Porat (port) is a sheltered mooring for boats and ships with a long waterfront, suitable for ships that regularly connect the islands with the mainland. Larger ports have a harbourmaster’s office. On the islands, the term port refers to any smaller harbour that is the gateway to the island, the place where the most important daily event takes place - the arrival of the ship that provides the island’s only connection with the mainland. The port is the heart of every seaside resort, usually the central meeting place for fishermen, boat owners, children, old men, sailing enthusiasts or passers-by. This is where the fishing nets are mended, fish unloaded or sold, boots repaired, where children play or learn to row, sail, and dive. In the port you will always find someone who knows about the sea and fishing, the local weather or about the dangers that bad weather can bring.

Gromača is a dry-stone wall constructed without binder, typical of the whole Mediterranean area. In order to create more fertile soil, stones were dug out of the earth and piled up, creating terrace-like areas on the slopes. Reclaiming earth from the stony soil and making it fertile was a hard job. Gromače also marked the boundaries of individual plots of land. Stones that were dug out but could not be used for walls would be piled up onto a heap. Typical examples are the sloping dry-stone walls in the bay of Bakar: the inaccessible, steep stony slopes between Bakar and Bakarac were almost entirely cultivated like this. People began to cultivate land in this way probably in the 18th century and continued to do so until the 1930s. These areas were mostly used to grow vines – here in the bakar region a special sort, the belina, from which the famous dry sparkling Bakarska vodica wine was made. Today these walls are being restored and the belina is being cultivated once again. On the island of Krk are some examples of the circular-shaped dry-stone constructions called mrgari. They are built in the countryside, outside urban areas, and used as sheepfolds.
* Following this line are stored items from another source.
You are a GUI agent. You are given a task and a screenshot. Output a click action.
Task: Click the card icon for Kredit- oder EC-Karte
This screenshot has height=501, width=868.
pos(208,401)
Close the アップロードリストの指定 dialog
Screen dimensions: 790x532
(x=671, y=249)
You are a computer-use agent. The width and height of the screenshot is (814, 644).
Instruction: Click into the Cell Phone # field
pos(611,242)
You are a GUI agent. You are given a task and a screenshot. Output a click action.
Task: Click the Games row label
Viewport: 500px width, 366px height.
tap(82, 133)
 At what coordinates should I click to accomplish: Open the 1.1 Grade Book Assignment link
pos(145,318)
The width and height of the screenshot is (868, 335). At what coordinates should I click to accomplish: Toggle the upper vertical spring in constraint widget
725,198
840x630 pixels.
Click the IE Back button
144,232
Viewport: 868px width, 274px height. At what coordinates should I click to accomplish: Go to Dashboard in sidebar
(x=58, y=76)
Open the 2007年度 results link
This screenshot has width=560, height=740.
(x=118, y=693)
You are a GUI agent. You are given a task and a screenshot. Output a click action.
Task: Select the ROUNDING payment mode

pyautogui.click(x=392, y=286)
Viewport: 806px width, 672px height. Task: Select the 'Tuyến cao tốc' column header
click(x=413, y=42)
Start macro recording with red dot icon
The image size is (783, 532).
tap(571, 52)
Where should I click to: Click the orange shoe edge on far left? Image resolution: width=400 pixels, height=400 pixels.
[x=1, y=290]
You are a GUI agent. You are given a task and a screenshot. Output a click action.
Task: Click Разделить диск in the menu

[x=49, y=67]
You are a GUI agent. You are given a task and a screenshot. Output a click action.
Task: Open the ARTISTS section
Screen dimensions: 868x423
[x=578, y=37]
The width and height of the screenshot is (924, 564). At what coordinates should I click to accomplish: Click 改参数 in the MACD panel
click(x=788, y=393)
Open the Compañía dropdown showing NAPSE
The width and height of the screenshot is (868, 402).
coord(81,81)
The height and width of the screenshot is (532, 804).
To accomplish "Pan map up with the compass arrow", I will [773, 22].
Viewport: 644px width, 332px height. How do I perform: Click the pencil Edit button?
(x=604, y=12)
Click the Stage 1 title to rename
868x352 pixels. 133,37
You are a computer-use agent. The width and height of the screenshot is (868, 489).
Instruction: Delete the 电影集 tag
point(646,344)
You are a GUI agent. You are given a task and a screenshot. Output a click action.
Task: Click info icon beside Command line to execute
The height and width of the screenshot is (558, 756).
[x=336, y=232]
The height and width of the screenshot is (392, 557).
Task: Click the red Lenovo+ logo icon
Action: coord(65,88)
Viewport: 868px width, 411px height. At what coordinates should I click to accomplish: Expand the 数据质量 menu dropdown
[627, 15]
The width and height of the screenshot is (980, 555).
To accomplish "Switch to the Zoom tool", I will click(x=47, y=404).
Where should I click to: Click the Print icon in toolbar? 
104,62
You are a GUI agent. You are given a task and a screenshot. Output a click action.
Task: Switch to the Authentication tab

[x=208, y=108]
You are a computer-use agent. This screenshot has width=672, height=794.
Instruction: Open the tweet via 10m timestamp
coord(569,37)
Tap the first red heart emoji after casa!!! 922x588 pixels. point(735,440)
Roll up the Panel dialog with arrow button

The Toš has played an indispensable part in the story of olive cultivation, an important Mediterranean crop whose oil has extraordinary nutritional value and is highly praised. On Kvarner several sorts of olive are grown (known locally as drobnice, oblice, utorkuli), some being more appropriate for pressing oil, others for consumption. The oil used to be extracted in a primitive way at home, or using an olive mill, locally called a toš. A toš consists of a circular stone base on which a heavy stone wheel rotates to press the olives and extract the oil. The squeezed mass would then be put into circular knitted sacks, locally called the športi, and then pressed again to extract the last drop of oil from it. How the olives are milled, the rights and duties of the owners of the toš and the olive trees and the authorities were all regulated by a system of common law.
The oil used to be kept in stone vessels of different sizes. Preserved examples of toš can be seen in Mošćenice, Brseč, Veli Lošinj, Ćunski Valun, Porat, Punat (from the 1770s, the oldest toš on the island of Krk) and some other places.

The Tornica is a typical rural element of architecture on Kvarner. In the villages of the Liburnian hinterland, characterised by scattered houses and architecture folding neatly into the surrounding landscape, a typical family home consisted of a cellar (konoba), a kitchen with a tornica, one or two rooms (kamare), and a loft (šufit). The courtyard was usually paved with flagstones and had a well (šterna) for collecting rainwater, a smaller sheep pen (dvor), and a cellar for dry branches and leaves (venjak). The tornica is a semi-circular extension of the kitchen with a fireplace (ognjišće) and a hood or chimney. The fireplace was the central area of the household; this is where people would eat together, and it was also the heated living area in wintertime. The fireplace and the hearth were equipped with poker and other tools for stirring up the fire, tripods for cooking pots, and an iron chain on which the indispensable kettle for cooking polenta, heating up water, etc. would be hung. There was also a grate for grilling fish, earthenware dishes, pots, specific lids called čripnja or peke for baking bread or potatoes, jars for wine and water called bukaleta. Sometimes a tornica also included a bread oven (peknjica).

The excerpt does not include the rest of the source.